== Trecho para leitura ==

Vive-se hoje em dia sob o império da velocidade. O dia-a-dia é mais que nunca exaustivo. O cidadão chega à casa, no fim do dia, estafado. Leva consigo pelo menos parte dos problemas do dia ainda por resolver. Tarefas para amanhã fazem parte do descanso obrigatório diante da TV. A família? Bem, resolveremos os problemas das crianças até o fim da semana. Exceto as urgências urgentíssimas como as ligadas à saúde.

Vive-se nesse embalo. De repente a pausa: uma semana de folga passada em cidade pequena do interior. O choque é inevitável. Entra-se no ritmo do lugar onde nada acontece e tudo segue morosamente. O organismo habituado ao estresse diário demora a se adaptar. O cérebro recusa-se a descansar. Como desligar uma máquina habituada ao “tudo para ontem”?

Então surge a inevitável pergunta: você voltaria a viver num lugar desses, logo você habituado e treinado na competição diária dos grandes centros? Logo você? Resposta imediata: nem pensar.

== O que fazer ==
Segundo o trecho para leitura, onde é passada a semana de folga?

[Dados armazenados]

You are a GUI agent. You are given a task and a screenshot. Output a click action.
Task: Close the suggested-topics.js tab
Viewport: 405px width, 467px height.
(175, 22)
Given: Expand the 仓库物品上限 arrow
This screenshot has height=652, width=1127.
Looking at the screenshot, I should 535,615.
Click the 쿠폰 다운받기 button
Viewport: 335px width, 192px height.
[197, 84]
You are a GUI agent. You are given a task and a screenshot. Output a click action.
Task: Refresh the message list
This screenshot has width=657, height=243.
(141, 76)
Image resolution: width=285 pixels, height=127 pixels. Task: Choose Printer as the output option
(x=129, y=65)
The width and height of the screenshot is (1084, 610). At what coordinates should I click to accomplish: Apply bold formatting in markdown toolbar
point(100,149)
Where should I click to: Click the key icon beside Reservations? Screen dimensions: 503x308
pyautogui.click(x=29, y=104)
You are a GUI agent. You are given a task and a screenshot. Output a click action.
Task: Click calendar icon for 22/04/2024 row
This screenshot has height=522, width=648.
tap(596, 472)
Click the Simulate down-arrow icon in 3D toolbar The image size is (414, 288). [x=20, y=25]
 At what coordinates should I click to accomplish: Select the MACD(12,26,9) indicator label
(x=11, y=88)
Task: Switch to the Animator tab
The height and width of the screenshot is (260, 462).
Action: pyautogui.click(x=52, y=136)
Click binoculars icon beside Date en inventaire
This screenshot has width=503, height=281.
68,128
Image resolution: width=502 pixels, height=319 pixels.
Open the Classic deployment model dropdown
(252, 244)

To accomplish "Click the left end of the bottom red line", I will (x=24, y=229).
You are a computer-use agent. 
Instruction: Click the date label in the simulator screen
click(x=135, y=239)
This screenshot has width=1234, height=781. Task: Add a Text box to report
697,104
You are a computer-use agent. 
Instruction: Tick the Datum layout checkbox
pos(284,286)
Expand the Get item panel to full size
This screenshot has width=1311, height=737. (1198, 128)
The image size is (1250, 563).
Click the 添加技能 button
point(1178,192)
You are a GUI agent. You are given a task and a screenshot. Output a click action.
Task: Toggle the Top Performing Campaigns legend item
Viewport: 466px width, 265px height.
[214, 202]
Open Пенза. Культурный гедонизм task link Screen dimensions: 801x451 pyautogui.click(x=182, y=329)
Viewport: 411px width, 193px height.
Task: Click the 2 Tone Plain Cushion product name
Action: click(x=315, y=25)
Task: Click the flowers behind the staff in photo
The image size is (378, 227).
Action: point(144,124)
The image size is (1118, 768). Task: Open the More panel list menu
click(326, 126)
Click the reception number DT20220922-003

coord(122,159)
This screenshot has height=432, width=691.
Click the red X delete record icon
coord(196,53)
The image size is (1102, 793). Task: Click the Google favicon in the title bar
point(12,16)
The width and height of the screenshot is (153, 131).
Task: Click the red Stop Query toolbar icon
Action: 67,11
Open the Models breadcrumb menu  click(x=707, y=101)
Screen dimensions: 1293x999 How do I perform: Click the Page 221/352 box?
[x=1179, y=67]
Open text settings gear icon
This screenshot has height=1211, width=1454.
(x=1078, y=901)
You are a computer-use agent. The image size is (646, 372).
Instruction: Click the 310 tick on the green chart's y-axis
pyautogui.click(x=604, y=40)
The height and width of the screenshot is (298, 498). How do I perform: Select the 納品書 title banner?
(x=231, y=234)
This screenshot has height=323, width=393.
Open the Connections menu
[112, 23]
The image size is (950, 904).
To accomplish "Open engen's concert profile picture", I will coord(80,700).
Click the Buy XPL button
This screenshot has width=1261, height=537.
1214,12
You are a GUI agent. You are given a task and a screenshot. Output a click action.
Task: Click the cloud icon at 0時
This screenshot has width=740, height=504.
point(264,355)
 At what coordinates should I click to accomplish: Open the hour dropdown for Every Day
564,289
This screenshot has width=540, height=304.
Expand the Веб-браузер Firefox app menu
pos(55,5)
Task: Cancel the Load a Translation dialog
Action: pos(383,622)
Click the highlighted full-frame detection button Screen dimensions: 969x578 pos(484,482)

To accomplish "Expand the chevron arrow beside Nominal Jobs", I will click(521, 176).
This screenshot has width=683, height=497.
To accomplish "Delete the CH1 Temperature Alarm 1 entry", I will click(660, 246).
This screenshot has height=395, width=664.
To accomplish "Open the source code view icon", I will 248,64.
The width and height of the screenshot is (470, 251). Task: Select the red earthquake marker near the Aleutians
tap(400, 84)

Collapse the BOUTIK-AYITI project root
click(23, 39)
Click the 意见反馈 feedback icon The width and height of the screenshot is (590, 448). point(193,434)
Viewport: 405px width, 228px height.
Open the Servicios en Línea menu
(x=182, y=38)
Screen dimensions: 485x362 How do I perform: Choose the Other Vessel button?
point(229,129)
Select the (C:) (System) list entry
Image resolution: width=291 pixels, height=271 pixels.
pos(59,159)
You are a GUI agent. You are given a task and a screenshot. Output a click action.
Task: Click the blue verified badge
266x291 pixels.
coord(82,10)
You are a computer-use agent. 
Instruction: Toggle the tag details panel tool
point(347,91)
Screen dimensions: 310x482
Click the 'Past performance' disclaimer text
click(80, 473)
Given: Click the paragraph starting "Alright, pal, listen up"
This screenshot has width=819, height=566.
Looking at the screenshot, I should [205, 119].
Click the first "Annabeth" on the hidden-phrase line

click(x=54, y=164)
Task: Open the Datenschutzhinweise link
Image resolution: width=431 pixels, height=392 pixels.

== Resultado do exercício ==
Numa cidade pequena do interior.